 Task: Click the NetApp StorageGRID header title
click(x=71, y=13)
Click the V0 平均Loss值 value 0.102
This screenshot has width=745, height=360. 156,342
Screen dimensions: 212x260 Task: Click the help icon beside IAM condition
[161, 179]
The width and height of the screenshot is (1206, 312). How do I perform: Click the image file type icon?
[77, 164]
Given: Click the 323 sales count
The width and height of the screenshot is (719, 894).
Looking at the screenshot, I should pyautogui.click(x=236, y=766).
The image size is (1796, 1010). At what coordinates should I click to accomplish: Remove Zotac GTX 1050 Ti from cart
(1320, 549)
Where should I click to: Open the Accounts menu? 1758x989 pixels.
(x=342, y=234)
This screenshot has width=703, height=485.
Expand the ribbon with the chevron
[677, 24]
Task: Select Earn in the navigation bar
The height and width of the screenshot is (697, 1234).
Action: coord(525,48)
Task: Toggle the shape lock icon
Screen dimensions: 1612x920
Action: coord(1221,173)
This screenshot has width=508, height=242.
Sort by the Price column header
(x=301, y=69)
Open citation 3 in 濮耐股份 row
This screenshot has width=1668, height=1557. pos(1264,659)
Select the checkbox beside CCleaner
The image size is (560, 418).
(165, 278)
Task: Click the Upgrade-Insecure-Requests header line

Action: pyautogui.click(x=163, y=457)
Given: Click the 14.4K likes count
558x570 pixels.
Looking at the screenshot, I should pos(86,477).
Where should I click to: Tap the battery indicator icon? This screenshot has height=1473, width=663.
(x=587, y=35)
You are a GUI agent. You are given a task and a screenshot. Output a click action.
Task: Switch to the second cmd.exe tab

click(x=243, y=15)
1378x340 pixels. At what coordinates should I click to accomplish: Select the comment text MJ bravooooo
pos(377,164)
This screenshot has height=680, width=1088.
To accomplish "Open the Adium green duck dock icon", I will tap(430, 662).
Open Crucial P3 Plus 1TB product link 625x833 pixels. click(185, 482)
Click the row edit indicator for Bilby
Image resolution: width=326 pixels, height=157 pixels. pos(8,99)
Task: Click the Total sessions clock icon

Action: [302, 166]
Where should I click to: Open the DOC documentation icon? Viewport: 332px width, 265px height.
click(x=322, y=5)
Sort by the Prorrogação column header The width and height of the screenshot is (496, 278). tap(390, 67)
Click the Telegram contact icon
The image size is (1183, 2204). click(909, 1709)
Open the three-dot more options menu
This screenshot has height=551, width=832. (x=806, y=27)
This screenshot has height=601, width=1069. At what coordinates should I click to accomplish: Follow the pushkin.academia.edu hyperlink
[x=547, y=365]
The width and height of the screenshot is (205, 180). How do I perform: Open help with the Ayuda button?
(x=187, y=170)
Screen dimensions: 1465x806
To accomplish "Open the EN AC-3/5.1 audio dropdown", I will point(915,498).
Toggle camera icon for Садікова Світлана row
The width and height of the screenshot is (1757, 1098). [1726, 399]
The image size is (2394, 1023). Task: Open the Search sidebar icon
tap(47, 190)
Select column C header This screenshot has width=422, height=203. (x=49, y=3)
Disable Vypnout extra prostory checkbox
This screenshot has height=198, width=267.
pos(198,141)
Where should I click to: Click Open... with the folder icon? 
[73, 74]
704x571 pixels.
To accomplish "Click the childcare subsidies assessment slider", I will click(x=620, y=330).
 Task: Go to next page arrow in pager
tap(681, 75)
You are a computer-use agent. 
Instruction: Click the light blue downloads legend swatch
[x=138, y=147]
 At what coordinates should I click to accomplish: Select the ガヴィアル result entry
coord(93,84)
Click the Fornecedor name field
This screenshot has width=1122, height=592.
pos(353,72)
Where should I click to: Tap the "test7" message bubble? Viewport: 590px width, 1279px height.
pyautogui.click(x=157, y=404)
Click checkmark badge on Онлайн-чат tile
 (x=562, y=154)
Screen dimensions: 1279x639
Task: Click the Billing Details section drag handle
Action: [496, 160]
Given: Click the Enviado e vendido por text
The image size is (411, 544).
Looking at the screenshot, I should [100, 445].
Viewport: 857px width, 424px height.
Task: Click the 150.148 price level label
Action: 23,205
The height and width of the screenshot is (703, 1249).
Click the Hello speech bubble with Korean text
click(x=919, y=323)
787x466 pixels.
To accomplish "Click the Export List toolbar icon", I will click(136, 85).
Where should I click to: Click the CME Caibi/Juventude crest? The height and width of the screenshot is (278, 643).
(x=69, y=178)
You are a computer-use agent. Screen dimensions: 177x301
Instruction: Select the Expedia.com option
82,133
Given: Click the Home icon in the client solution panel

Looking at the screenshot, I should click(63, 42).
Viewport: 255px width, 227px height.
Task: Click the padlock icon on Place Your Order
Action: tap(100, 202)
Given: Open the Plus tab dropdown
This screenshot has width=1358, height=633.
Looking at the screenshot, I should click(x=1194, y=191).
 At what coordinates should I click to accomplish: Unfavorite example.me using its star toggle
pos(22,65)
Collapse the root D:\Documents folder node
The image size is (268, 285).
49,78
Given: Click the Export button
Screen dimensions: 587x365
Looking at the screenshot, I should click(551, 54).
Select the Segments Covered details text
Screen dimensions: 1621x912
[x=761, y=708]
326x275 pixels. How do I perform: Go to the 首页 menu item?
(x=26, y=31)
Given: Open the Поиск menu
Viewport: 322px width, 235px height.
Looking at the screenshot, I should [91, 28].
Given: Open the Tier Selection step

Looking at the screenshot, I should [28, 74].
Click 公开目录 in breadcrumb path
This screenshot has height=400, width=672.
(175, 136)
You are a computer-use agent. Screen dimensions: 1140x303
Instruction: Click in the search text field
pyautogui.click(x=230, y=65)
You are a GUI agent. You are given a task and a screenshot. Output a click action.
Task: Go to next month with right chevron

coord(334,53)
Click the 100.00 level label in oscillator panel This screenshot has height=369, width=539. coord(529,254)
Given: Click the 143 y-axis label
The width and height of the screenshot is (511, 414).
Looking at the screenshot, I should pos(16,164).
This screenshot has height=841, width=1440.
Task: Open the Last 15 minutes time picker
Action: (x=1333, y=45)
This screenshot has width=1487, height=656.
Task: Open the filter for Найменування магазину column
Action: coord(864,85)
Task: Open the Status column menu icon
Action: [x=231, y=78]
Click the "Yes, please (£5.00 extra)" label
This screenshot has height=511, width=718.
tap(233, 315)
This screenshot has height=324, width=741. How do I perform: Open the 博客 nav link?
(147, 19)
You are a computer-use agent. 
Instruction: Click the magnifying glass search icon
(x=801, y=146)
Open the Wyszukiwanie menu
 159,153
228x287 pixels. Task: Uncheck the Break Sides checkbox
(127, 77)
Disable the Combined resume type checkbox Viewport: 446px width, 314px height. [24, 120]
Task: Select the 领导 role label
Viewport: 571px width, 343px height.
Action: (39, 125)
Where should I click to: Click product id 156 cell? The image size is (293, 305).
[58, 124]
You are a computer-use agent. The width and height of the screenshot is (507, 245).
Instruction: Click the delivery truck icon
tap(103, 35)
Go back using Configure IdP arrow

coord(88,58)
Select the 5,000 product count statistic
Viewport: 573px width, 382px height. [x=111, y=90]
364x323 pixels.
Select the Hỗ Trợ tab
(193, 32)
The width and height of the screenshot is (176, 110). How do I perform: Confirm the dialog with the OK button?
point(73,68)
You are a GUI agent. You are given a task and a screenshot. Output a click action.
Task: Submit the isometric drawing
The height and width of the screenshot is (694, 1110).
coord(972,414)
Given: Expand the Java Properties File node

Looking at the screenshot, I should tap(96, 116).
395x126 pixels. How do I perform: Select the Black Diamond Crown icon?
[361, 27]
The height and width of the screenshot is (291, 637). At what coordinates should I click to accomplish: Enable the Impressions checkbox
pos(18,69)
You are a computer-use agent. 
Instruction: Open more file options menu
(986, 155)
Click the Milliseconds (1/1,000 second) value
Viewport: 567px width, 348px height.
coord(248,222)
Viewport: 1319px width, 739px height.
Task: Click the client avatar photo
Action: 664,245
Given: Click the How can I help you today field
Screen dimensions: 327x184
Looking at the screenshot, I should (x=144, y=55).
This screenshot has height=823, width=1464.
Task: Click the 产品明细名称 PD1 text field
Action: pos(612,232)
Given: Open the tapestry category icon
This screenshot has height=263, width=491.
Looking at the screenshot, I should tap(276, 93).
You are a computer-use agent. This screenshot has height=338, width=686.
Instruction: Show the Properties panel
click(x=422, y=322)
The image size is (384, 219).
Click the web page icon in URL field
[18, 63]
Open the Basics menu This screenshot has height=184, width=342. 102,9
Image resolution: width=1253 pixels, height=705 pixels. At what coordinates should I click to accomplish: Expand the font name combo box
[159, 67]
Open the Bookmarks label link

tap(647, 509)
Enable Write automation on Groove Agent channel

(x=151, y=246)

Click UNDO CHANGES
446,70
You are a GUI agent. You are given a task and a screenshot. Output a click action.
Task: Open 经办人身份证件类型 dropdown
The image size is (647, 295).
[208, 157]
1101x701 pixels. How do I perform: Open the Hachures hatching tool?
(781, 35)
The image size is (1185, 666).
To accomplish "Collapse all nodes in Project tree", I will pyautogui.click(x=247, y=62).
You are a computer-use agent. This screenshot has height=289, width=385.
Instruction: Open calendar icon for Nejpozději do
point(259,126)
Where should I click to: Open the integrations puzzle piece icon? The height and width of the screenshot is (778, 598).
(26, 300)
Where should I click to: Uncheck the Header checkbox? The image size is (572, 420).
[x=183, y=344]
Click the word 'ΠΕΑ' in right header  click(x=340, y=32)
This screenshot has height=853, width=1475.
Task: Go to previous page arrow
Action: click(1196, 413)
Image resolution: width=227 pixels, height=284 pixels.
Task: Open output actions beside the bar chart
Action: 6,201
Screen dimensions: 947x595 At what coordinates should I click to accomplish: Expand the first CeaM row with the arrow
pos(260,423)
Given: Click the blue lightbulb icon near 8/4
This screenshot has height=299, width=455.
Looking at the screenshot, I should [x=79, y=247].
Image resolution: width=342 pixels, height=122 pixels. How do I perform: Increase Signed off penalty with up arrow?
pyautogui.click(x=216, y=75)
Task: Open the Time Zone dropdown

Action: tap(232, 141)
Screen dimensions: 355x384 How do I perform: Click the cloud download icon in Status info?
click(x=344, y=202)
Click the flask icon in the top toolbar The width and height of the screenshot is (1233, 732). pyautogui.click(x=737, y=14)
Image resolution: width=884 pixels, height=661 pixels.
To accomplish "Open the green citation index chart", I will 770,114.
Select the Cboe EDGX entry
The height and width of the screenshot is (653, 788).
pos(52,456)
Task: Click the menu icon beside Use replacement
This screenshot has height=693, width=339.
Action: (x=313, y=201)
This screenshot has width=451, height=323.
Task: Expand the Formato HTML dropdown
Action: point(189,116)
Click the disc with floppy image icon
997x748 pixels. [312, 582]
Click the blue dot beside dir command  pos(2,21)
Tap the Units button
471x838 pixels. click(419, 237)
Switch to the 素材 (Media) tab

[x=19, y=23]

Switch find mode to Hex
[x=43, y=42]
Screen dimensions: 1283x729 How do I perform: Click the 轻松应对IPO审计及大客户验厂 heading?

What needs to be done: In the material above, output unchanged the lines that begin with the line containing "Open the three-dot more options menu" and continue through the line containing "[x=547, y=365]", both included.

Response to this task:
Open the three-dot more options menu
This screenshot has height=551, width=832. (x=806, y=27)
This screenshot has height=601, width=1069. At what coordinates should I click to accomplish: Follow the pushkin.academia.edu hyperlink
[x=547, y=365]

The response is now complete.